Tuesday, February 13, 2007

Wikis as Pedagogical Tools

This quarter I'm a TA for a class related to American history. I'm not a historian, but it's much better than last quarter. The class is being supervised by an excellent, highly experienced professor. It consists of a series of units on various aspects of American life. Each unit involves a lecture, a movie, and a set of readings. The lecture is conducted by a different professor from the department every week. This leaves a lot of work for the TAs, but in general the lectures are excellent. Excellent professor writes lucid assignments, which makes grading them much easier.

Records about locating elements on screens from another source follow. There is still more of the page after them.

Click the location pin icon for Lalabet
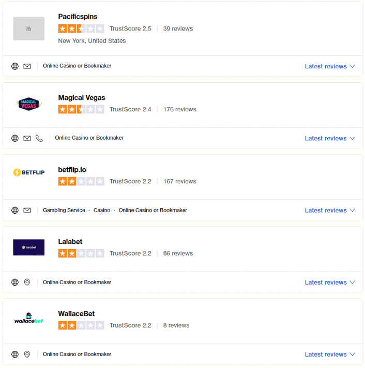This screenshot has height=368, width=365. click(27, 282)
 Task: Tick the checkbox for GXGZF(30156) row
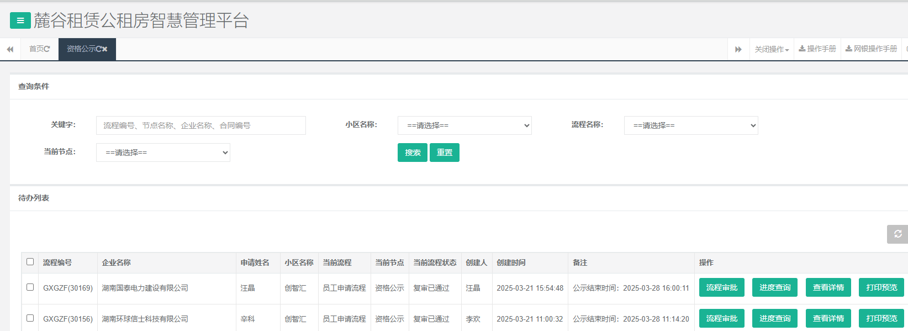[x=30, y=318]
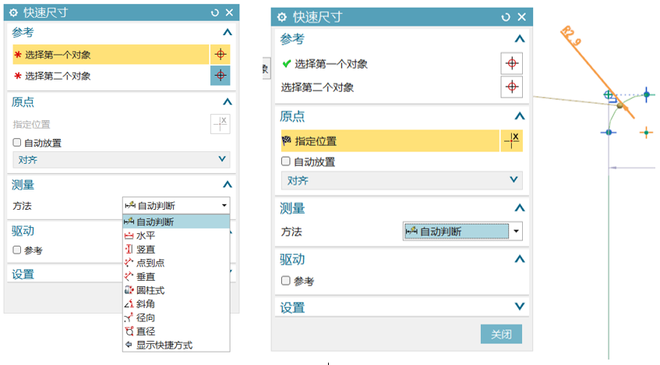This screenshot has height=365, width=660.
Task: Open the 方法 自动判断 combo box in right dialog
Action: pos(462,232)
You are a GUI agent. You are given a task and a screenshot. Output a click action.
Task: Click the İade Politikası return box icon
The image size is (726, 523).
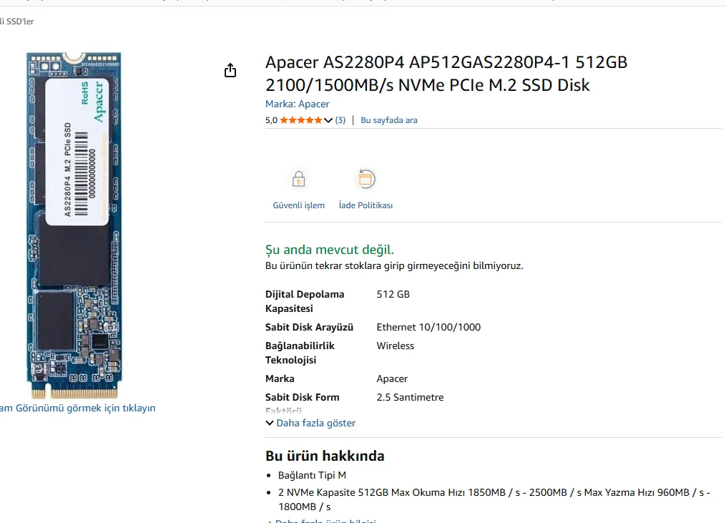[x=366, y=179]
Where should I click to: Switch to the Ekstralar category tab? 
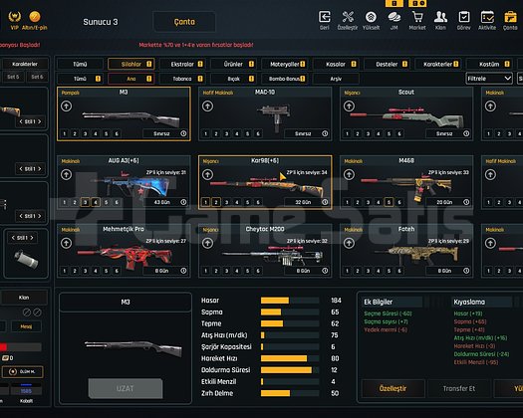tap(182, 64)
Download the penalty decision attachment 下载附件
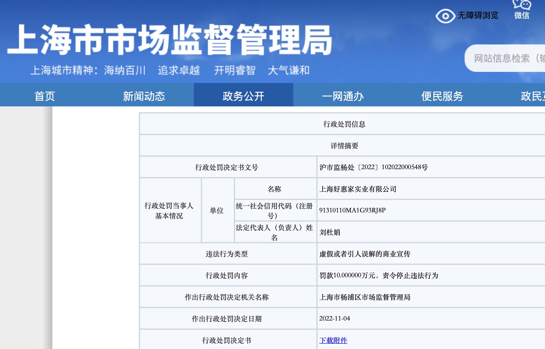Screen dimensions: 545x349 [x=333, y=340]
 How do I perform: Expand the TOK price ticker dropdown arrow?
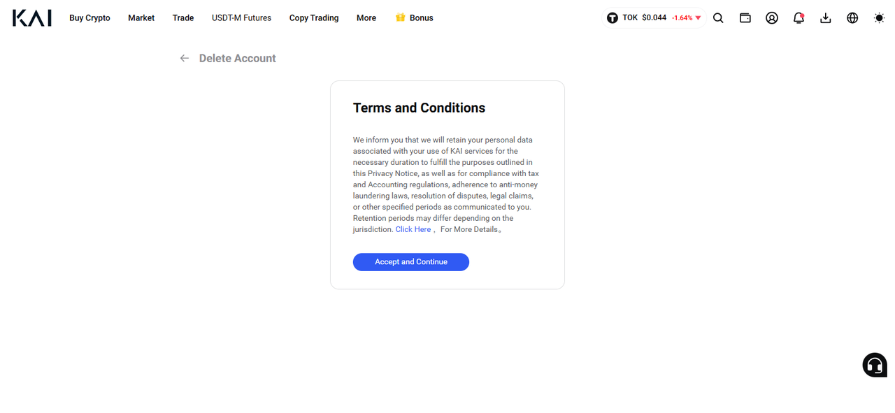(x=698, y=18)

The other TA and I are both trying to use a wiki as part of the class. This week I introduced the wiki to the students in discussion. I set up the wiki with separate pages for each of the units.

The first assignment is for them to research major events in a particular decade of American history. I assigned this because after reading the first set of essays I realized that some of them were confused about basic chronology. One essay claimed that Americans were really happy when movies and movie theaters became available because then they didn't have to watch TV at home. I'm hoping that they will be able to research some basics that an educated person would consider common knowledge. I'm not as picky as Sasha Abramsky, I don't expect them to have heard the Beatles.

The goal is to get them thinking critically about American culture. I told them that participation in the wiki is part of their discussion participation grade. They are free to add information to the wiki as they like, but I want to come up with assignments as well because this is a gen. ed. class and I think giving them some structure will help them figure out how to participate. There is also a chat function they can use to enter questions and comments about the class. Any ideas about how to get students participating in an online discussion?